--- WHAT TO WORK ON ---
Copy word for word the passage of the article on investing tips from "When making an" to "investing in shares.".

* Start READING PASSAGE *

Business

Nine tips to investing with wisdom

The International Organisation of Securities Commissions (IOSCO), the global standard-setter for the securities sector, held its third annual World Investor Week (WIW) from 30 September to 6 October 2019. The Securities and Exchange Commission of Sri Lanka (SEC) is a member of IOSCO as well as of the Policy Committee on Retail Investors (Committee 8).

The WIW is a week-long global campaign promoted by the IOSCO to raise awareness about the importance of investor education and protection and to highlight the various initiatives of securities regulators in these two critical areas. This year, the SEC conducted a range of investor-focused initiatives to promote investor awareness.

To coincide with WIW, the SEC would like to highlight some important factors that an investor should think about before investing in the stock market.

Making money by investing in stocks require plenty of patience and discipline as well as a sound understanding of the market. Besides, it is only when you understand the fundamentals of investing that you can learn how to invest in stocks with confidence.

Although no definite formula has been discovered for successfully investing in stock markets, the golden rules given in this article, if followed prudently, may increase your chances of getting a good return.

Take informed decisions

When making an important investment like purchasing a car, an investor would most likely first do some research on the preferred model and on its closest competitors. Similarly, proper research should always be undertaken before investing in shares.

* End READING PASSAGE *
* Start SOURCE DATA *

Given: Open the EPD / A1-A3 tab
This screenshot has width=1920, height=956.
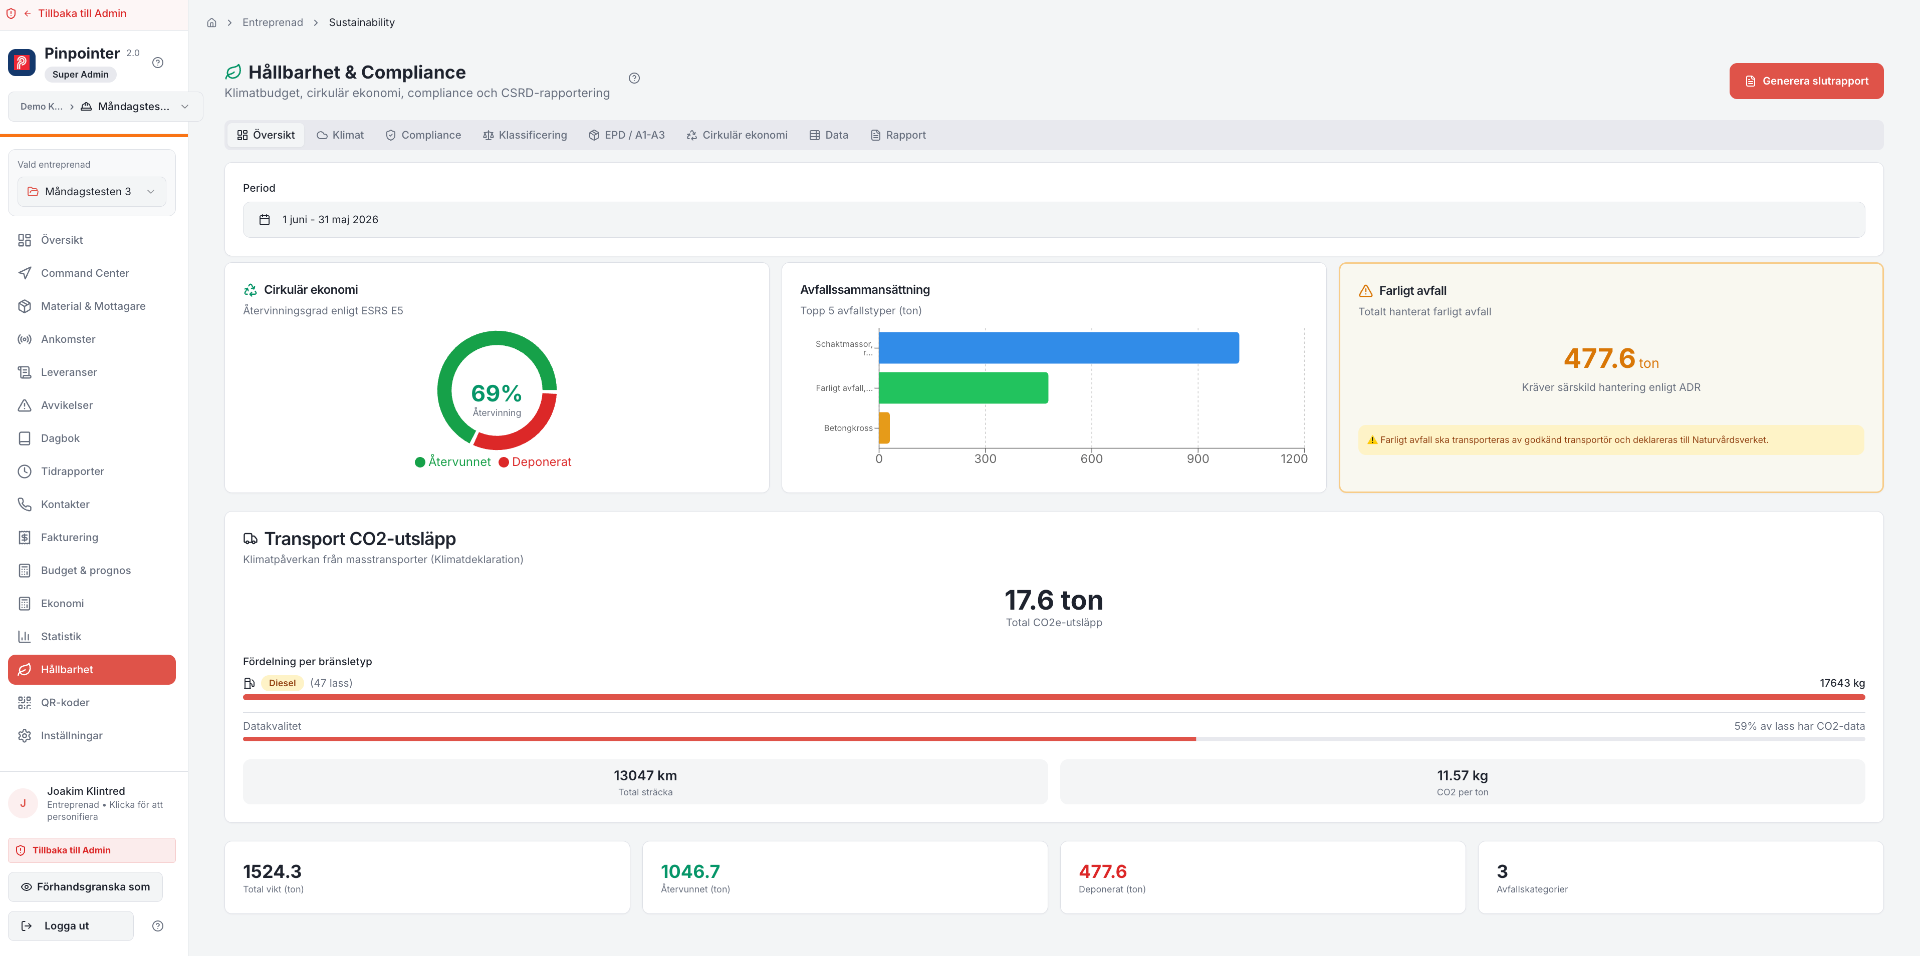Looking at the screenshot, I should (x=627, y=135).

* End SOURCE DATA *

--- ANSWER FOR THE TASK ---
When making an important investment like purchasing a car, an investor would most likely first do some research on the preferred model and on its closest competitors. Similarly, proper research should always be undertaken before investing in shares.